> **Task item**: The entries below must be restated word for word.

Stored items from a collection:
§ §

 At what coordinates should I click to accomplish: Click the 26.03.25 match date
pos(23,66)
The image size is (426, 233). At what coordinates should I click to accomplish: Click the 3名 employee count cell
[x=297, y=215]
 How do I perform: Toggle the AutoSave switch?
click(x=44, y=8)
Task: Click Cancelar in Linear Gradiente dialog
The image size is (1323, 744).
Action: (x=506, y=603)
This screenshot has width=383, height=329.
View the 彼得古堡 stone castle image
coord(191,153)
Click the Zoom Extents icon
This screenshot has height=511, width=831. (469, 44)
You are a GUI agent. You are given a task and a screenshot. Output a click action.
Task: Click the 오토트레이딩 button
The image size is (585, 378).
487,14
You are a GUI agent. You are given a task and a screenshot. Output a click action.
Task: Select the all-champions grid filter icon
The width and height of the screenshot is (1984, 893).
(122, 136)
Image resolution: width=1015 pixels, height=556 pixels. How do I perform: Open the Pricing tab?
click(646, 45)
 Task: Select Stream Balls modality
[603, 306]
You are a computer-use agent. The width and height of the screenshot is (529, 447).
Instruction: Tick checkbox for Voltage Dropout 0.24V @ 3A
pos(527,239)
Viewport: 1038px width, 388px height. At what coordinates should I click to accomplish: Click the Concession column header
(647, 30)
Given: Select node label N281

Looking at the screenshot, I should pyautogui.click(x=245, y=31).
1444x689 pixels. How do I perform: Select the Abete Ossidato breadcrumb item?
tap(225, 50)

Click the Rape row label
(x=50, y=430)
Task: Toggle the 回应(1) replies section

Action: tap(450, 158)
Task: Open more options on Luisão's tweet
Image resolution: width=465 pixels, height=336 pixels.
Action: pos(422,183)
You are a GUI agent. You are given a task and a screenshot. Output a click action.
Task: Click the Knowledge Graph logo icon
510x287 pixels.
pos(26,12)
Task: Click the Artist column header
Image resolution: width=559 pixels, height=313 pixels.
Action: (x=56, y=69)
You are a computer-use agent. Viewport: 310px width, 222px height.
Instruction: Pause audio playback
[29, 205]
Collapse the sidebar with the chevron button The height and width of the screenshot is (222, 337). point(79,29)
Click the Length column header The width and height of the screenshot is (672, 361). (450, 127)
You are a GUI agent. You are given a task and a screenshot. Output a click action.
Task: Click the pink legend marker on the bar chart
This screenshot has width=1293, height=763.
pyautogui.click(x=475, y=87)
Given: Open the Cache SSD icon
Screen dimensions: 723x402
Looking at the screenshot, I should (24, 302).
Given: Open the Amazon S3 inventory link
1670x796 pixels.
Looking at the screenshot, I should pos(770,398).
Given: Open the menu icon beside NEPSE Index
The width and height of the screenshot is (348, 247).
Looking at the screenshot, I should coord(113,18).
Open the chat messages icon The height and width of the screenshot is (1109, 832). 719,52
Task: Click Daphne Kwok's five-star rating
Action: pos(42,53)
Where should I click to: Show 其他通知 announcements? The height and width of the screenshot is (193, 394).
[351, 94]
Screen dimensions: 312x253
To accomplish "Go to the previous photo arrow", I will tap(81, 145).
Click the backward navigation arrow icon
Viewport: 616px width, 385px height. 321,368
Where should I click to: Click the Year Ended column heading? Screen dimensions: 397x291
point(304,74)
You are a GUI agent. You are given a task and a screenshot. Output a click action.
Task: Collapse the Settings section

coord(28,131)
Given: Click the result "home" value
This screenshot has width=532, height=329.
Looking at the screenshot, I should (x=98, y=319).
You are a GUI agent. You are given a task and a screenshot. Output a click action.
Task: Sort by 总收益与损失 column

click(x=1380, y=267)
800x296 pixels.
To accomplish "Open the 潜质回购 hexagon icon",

§ §

> **The answer**:
 At what coordinates should I click to accomplish: Click the 26.03.25 match date
pos(23,66)
The image size is (426, 233). At what coordinates should I click to accomplish: Click the 3名 employee count cell
[x=297, y=215]
 How do I perform: Toggle the AutoSave switch?
click(x=44, y=8)
Task: Click Cancelar in Linear Gradiente dialog
The image size is (1323, 744).
Action: (x=506, y=603)
This screenshot has width=383, height=329.
View the 彼得古堡 stone castle image
coord(191,153)
Click the Zoom Extents icon
This screenshot has height=511, width=831. (469, 44)
You are a GUI agent. You are given a task and a screenshot. Output a click action.
Task: Click the 오토트레이딩 button
The image size is (585, 378).
487,14
You are a GUI agent. You are given a task and a screenshot. Output a click action.
Task: Select the all-champions grid filter icon
The width and height of the screenshot is (1984, 893).
(122, 136)
Image resolution: width=1015 pixels, height=556 pixels. How do I perform: Open the Pricing tab?
click(646, 45)
 Task: Select Stream Balls modality
[603, 306]
You are a computer-use agent. The width and height of the screenshot is (529, 447).
Instruction: Tick checkbox for Voltage Dropout 0.24V @ 3A
pos(527,239)
Viewport: 1038px width, 388px height. At what coordinates should I click to accomplish: Click the Concession column header
(647, 30)
Given: Select node label N281

Looking at the screenshot, I should pyautogui.click(x=245, y=31).
1444x689 pixels. How do I perform: Select the Abete Ossidato breadcrumb item?
tap(225, 50)

Click the Rape row label
(x=50, y=430)
Task: Toggle the 回应(1) replies section

Action: tap(450, 158)
Task: Open more options on Luisão's tweet
Image resolution: width=465 pixels, height=336 pixels.
Action: pos(422,183)
You are a GUI agent. You are given a task and a screenshot. Output a click action.
Task: Click the Knowledge Graph logo icon
510x287 pixels.
pos(26,12)
Task: Click the Artist column header
Image resolution: width=559 pixels, height=313 pixels.
Action: (x=56, y=69)
You are a computer-use agent. Viewport: 310px width, 222px height.
Instruction: Pause audio playback
[29, 205]
Collapse the sidebar with the chevron button The height and width of the screenshot is (222, 337). point(79,29)
Click the Length column header The width and height of the screenshot is (672, 361). (450, 127)
You are a GUI agent. You are given a task and a screenshot. Output a click action.
Task: Click the pink legend marker on the bar chart
This screenshot has width=1293, height=763.
pyautogui.click(x=475, y=87)
Given: Open the Cache SSD icon
Screen dimensions: 723x402
Looking at the screenshot, I should (24, 302).
Given: Open the Amazon S3 inventory link
1670x796 pixels.
Looking at the screenshot, I should pos(770,398).
Given: Open the menu icon beside NEPSE Index
The width and height of the screenshot is (348, 247).
Looking at the screenshot, I should coord(113,18).
Open the chat messages icon The height and width of the screenshot is (1109, 832). 719,52
Task: Click Daphne Kwok's five-star rating
Action: pos(42,53)
Where should I click to: Show 其他通知 announcements? The height and width of the screenshot is (193, 394).
[351, 94]
Screen dimensions: 312x253
To accomplish "Go to the previous photo arrow", I will tap(81, 145).
Click the backward navigation arrow icon
Viewport: 616px width, 385px height. 321,368
Where should I click to: Click the Year Ended column heading? Screen dimensions: 397x291
point(304,74)
You are a GUI agent. You are given a task and a screenshot. Output a click action.
Task: Collapse the Settings section

coord(28,131)
Given: Click the result "home" value
This screenshot has width=532, height=329.
Looking at the screenshot, I should (x=98, y=319).
You are a GUI agent. You are given a task and a screenshot. Output a click action.
Task: Sort by 总收益与损失 column

click(x=1380, y=267)
800x296 pixels.
To accomplish "Open the 潜质回购 hexagon icon",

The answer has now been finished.